From covering hackable voting machines to analysing police stops, Stanford are using data journalism to change public policy and raise awareness for the issues in America today. They aim to create real world change through their efforts, and have no intention of stopping.

The lab, founded in 2014, is one branch of the larger Stanford Journalism network, consisting of the Brown Institute for Media Innovation (a collaboration between Columbia Journalism School and the Stanford University’s School of Engineering) and The Stanford Daily Newspaper. Here they teach students how to extract and use data to enhance stories or uncover new stories. It is headed up by co-founder Cheryl Phillips but it is very much a fluid network of people who contribute. The lab’s mission is twofold: lower the cost of ‘accountability journalism’ and use computational methods to help uncover stories that would otherwise go untold.

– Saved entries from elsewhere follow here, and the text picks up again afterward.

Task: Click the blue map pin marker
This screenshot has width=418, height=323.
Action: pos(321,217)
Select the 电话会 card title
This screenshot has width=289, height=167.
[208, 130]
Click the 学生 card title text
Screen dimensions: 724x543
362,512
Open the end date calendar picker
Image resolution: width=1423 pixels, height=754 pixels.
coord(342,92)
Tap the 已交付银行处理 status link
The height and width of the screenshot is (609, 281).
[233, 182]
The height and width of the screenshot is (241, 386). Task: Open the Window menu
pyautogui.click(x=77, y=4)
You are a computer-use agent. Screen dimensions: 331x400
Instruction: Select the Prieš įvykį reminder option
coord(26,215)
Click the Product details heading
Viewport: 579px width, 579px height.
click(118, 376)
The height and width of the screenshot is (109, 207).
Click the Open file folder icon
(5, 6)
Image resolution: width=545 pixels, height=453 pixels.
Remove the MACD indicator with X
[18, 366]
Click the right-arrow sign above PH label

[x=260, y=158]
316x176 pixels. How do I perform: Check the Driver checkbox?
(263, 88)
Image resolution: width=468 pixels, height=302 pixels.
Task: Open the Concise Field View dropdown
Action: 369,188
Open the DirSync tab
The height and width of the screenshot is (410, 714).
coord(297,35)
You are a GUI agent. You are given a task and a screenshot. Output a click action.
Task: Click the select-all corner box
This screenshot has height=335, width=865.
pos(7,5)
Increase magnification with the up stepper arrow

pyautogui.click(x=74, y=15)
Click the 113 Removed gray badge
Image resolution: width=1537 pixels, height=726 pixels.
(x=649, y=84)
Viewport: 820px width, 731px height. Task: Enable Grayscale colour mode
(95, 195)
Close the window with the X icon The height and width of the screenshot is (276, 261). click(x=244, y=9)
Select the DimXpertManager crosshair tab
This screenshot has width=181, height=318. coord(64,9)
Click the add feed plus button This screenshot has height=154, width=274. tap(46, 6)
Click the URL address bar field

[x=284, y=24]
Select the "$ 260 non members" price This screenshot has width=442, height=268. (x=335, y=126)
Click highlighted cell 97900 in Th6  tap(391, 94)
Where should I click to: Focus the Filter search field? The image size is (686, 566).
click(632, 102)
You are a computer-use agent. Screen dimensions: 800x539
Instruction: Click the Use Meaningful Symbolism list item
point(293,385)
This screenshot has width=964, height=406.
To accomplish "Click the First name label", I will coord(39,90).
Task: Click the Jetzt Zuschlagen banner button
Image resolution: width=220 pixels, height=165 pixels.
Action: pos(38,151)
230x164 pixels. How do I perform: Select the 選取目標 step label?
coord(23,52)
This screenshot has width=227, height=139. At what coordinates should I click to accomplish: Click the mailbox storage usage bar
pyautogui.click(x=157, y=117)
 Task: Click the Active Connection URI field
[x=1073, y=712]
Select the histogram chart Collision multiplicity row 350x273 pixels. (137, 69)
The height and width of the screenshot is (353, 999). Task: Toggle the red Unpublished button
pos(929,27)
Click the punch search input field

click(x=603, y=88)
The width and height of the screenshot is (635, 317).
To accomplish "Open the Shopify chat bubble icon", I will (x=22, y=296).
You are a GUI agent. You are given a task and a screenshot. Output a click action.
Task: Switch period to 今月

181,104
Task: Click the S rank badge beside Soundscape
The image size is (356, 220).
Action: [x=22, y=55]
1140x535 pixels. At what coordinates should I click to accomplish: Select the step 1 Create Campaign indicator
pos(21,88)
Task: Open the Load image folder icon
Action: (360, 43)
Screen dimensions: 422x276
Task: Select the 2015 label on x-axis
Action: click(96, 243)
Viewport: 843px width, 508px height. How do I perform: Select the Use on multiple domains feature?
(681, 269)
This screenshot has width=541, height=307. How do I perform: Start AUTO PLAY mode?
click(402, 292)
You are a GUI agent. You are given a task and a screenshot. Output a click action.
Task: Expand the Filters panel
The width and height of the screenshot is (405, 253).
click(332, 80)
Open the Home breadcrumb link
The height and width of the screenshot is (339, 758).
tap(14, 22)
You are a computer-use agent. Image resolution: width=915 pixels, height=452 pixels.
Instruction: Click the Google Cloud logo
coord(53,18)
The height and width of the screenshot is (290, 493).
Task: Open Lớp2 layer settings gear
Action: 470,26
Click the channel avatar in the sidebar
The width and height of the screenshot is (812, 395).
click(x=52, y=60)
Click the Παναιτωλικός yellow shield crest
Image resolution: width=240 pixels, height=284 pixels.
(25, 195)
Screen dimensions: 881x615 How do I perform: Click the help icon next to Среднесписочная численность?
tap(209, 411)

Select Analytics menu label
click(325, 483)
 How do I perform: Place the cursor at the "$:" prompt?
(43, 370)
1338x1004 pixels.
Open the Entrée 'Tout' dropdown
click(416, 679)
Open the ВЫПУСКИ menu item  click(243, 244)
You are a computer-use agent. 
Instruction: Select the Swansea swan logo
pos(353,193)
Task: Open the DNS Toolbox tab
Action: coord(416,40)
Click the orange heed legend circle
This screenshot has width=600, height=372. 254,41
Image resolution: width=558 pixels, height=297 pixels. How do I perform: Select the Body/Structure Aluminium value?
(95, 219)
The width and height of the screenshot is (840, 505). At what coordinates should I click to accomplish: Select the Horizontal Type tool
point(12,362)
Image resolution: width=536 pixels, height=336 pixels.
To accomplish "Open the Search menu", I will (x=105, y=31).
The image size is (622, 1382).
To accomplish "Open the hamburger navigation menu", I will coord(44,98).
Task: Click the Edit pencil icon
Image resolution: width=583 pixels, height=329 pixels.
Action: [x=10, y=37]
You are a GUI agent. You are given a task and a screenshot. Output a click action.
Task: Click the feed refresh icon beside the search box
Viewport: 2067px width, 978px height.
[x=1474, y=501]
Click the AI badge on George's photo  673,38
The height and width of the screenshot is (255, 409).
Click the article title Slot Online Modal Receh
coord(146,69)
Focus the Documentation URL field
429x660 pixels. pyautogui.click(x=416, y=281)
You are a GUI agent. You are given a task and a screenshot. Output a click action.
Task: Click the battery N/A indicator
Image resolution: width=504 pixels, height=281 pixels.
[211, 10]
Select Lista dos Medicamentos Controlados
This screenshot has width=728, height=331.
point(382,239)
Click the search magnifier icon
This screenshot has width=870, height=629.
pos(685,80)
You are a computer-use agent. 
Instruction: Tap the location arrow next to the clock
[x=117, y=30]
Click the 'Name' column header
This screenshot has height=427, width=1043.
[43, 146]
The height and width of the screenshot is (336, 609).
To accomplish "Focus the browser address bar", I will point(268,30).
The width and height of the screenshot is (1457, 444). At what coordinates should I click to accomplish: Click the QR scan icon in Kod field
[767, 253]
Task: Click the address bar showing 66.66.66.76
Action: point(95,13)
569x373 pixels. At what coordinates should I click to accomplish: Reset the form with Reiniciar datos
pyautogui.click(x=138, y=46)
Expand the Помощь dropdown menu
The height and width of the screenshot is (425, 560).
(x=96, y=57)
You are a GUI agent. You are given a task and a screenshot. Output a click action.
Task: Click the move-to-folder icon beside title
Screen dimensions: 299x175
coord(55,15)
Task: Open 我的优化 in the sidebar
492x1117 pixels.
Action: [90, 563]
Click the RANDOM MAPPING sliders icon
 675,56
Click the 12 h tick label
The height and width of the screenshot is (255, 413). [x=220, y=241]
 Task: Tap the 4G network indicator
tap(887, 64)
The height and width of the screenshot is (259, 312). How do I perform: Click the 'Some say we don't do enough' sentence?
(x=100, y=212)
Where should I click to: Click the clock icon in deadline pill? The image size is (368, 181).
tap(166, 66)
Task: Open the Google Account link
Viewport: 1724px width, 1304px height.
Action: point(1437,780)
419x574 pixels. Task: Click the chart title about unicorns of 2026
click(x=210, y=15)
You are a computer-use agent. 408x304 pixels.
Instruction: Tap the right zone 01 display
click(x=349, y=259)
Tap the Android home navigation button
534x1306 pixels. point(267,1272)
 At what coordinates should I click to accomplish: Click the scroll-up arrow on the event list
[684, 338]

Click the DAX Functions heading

Phillips has been teaching journalism at Stanford University since 2014. Having previously worked at the Seattle Times for more than a decade, with her most recent role being Data Innovation Editor, Phillips is no stranger to the world of media innovation:

“We want to help journalists tell stories in a more personalised and engaging way. That could be helping to build tools, to process data. We take care of the plumbing so the journalists can do the story.”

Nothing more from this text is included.